◆ Task to complete ◆
Starting at the line below that contains "Go to the Home menu item" and ending at the line that contains "Given: Open the text color picker", retype each line exactly as it stands, but omit the pictures.
(Input for this task begins)
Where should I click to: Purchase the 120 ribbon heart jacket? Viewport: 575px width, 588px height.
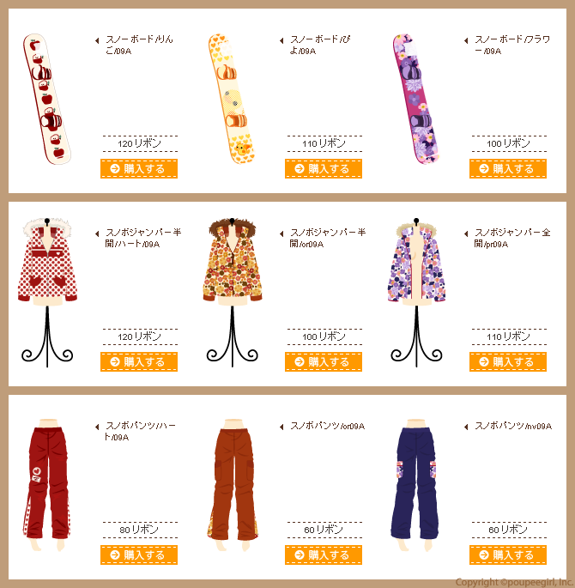[139, 362]
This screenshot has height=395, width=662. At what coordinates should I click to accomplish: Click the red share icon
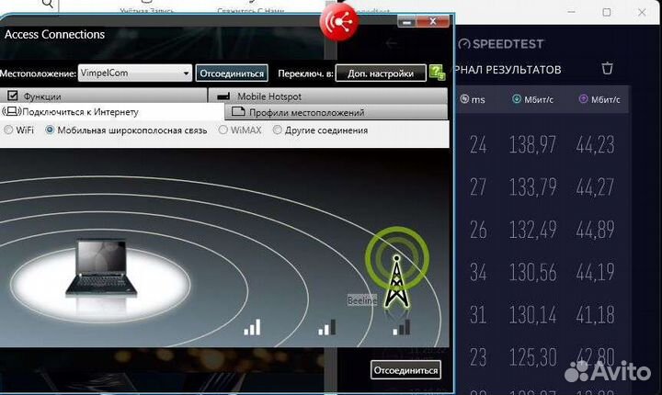[x=337, y=23]
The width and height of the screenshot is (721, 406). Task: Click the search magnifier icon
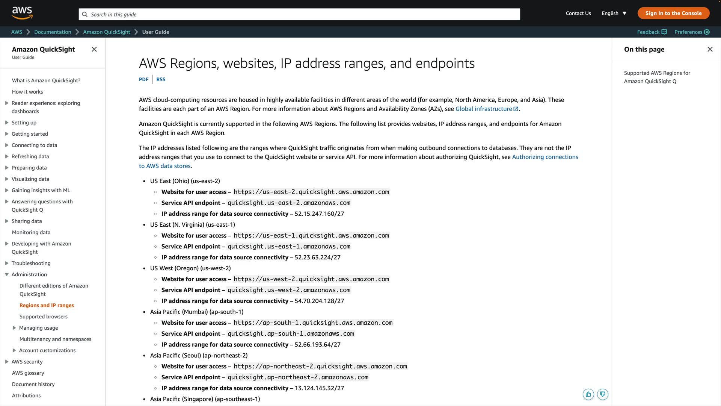click(x=85, y=14)
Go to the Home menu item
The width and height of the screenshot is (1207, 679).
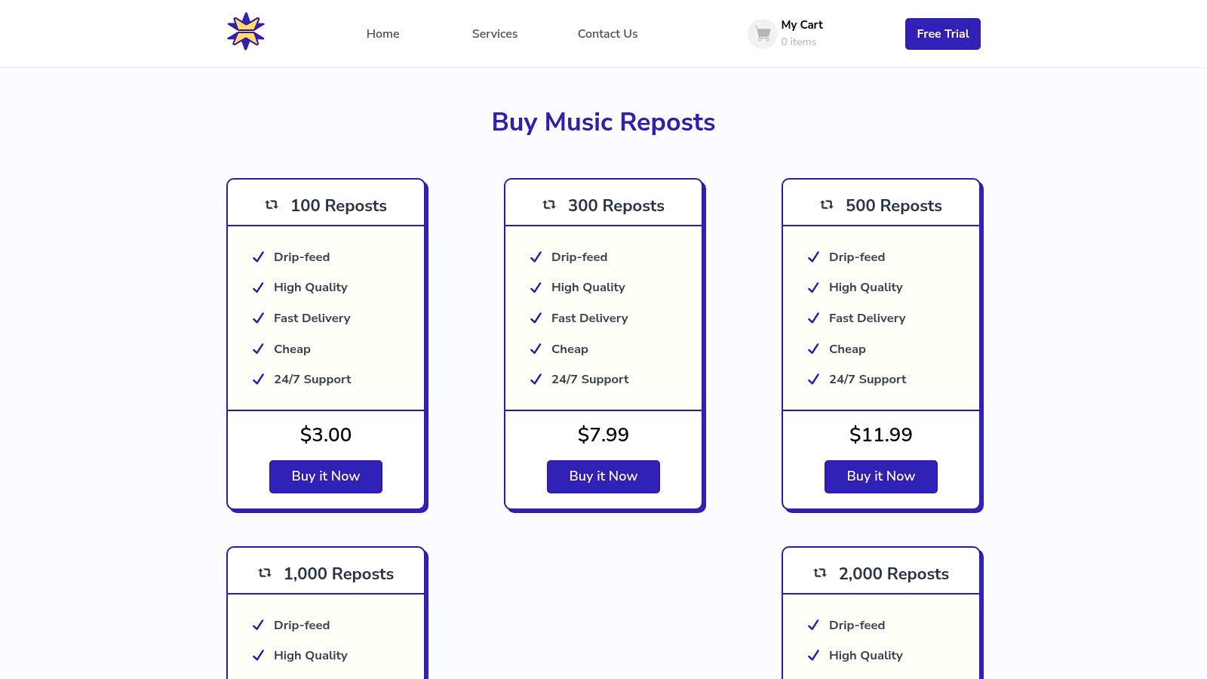[x=382, y=34]

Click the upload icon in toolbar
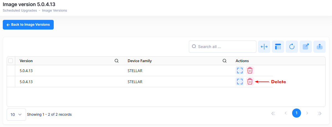[x=320, y=47]
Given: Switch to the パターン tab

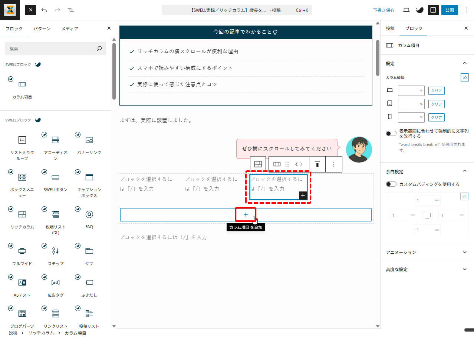Looking at the screenshot, I should point(42,29).
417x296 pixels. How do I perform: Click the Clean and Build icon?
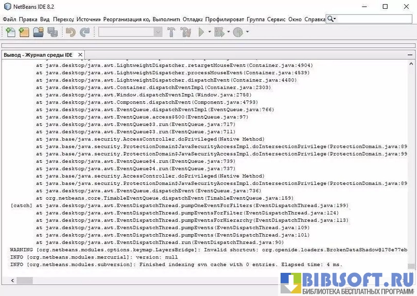pyautogui.click(x=186, y=32)
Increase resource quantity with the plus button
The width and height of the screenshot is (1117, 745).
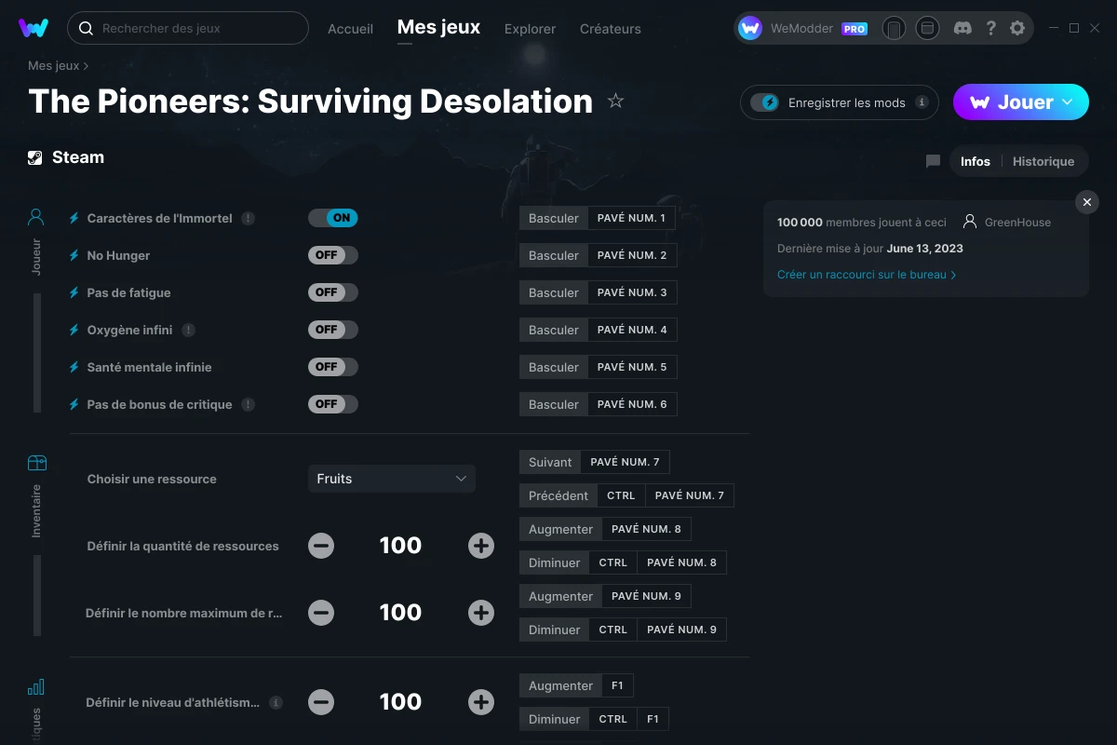[480, 546]
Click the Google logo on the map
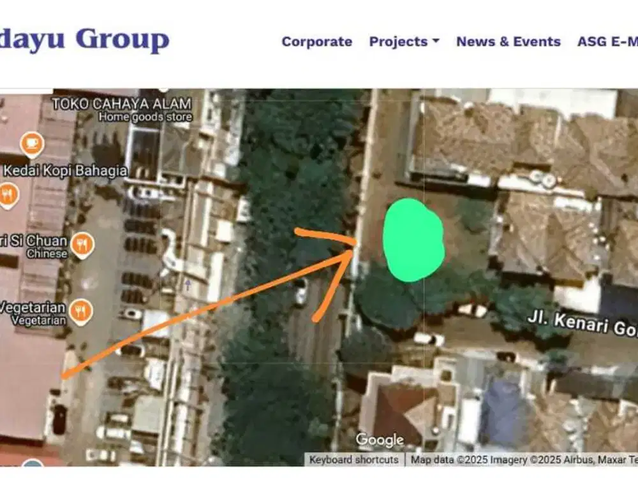 (380, 440)
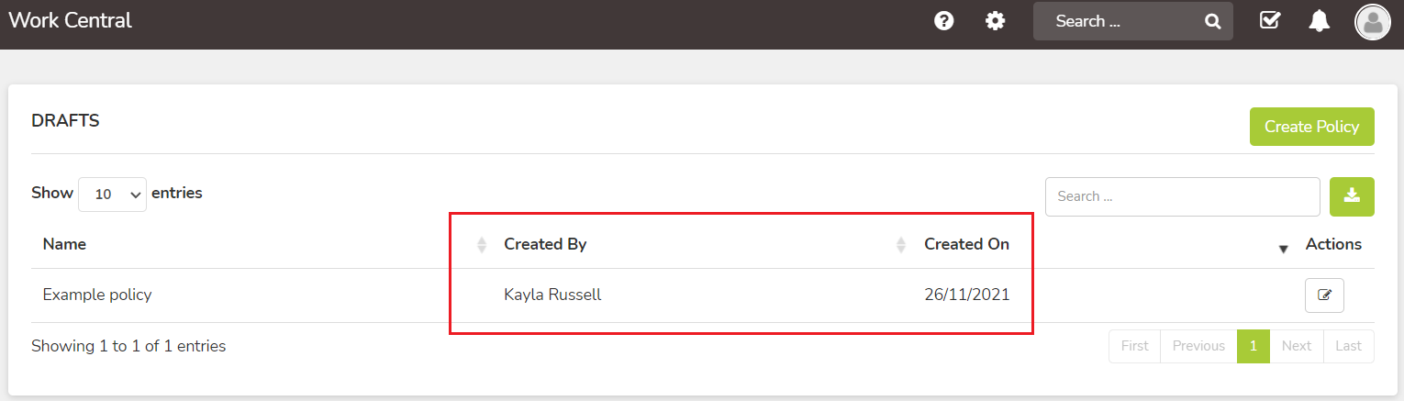Focus the table Search field
Viewport: 1404px width, 401px height.
1182,196
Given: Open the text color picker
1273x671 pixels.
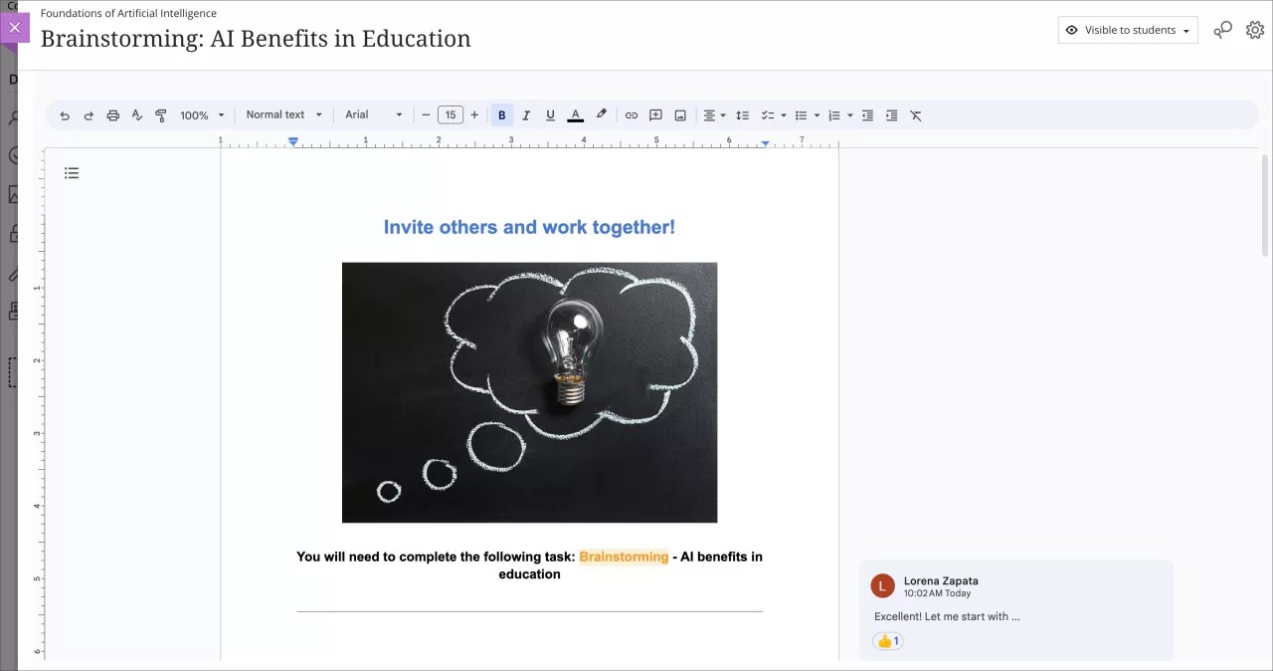Looking at the screenshot, I should pyautogui.click(x=575, y=114).
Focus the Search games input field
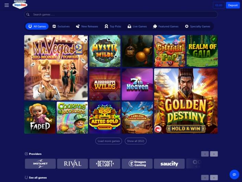This screenshot has width=242, height=182. tap(121, 14)
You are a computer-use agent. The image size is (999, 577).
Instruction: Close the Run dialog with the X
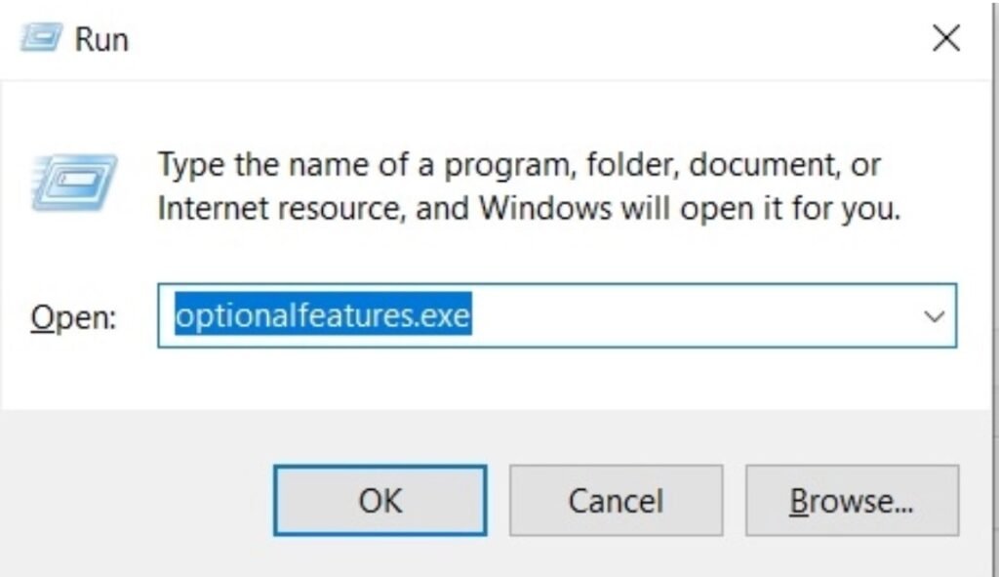coord(944,37)
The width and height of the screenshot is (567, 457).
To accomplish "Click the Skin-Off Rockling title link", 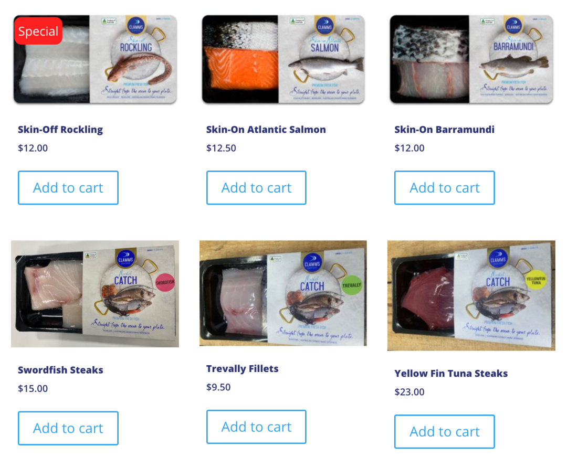I will 60,129.
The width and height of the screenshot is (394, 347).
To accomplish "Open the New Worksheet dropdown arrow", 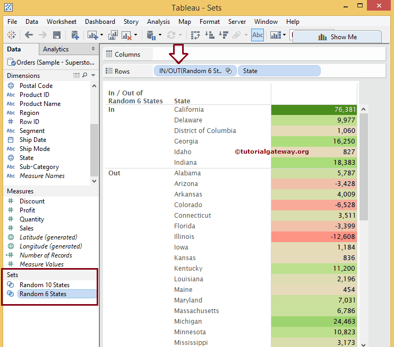I will pyautogui.click(x=102, y=35).
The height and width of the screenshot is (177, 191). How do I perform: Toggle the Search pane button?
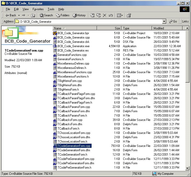(46, 15)
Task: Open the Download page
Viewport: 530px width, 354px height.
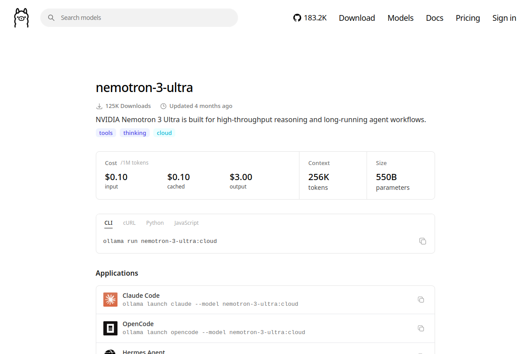Action: (357, 18)
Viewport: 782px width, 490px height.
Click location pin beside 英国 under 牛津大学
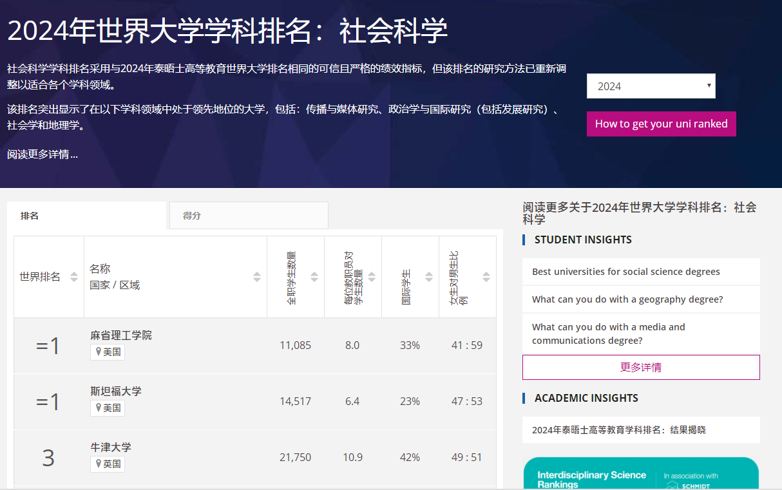pos(99,464)
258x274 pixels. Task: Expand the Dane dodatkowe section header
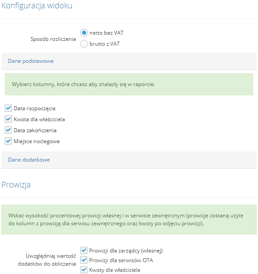129,160
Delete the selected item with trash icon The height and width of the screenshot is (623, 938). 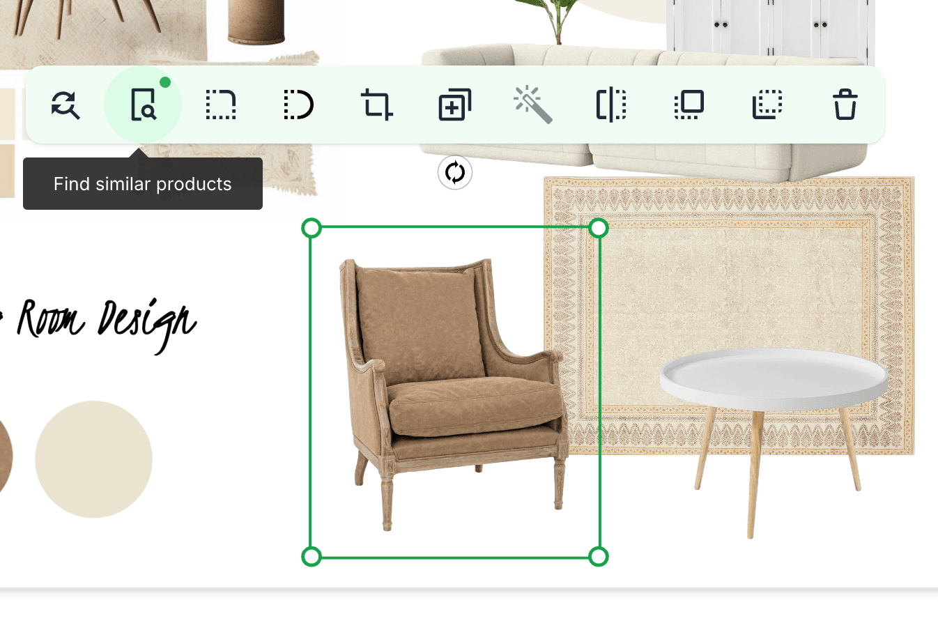click(845, 105)
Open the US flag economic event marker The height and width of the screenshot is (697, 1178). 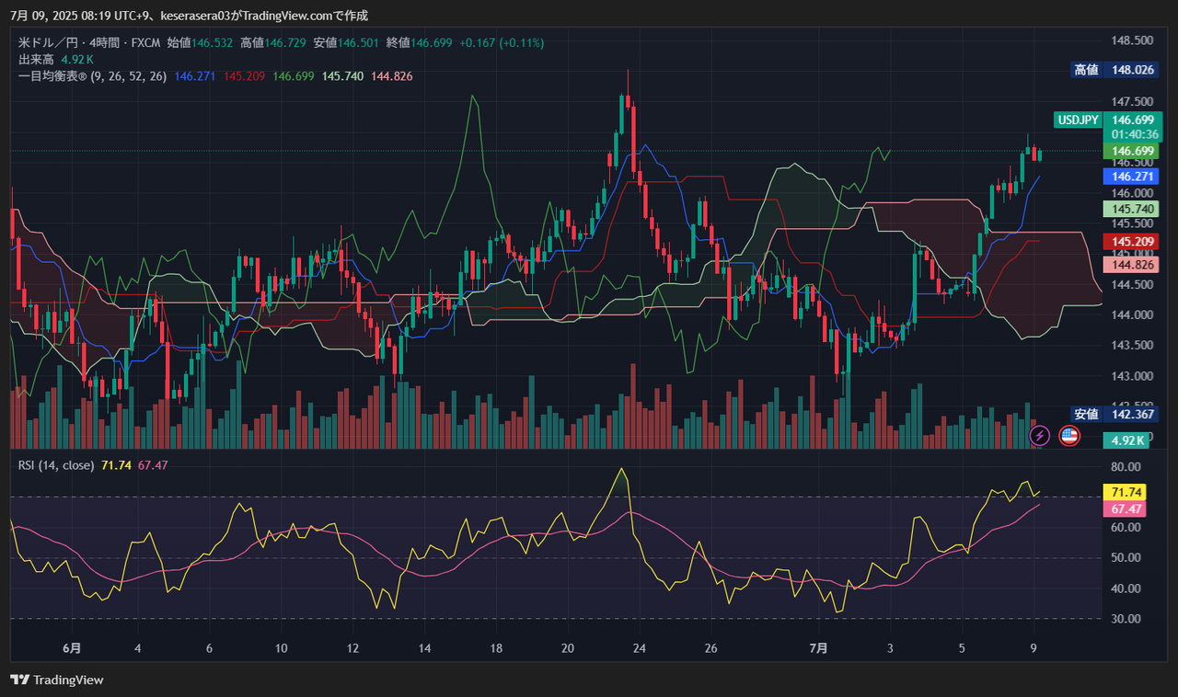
(Input for this task ends)
◆ Finished exercise ◆
Go to the Home menu item
The width and height of the screenshot is (1207, 679).
[x=382, y=34]

Click the upload icon in toolbar
[x=320, y=47]
Given: Switch to the パターン tab

Looking at the screenshot, I should point(42,29).
417x296 pixels. How do I perform: Click the Clean and Build icon?
pyautogui.click(x=186, y=32)
Increase resource quantity with the plus button
The width and height of the screenshot is (1117, 745).
[480, 546]
Click the Google logo on the map
 (380, 440)
Focus the table Search field
Viewport: 1404px width, 401px height.
1182,196
Given: Open the text color picker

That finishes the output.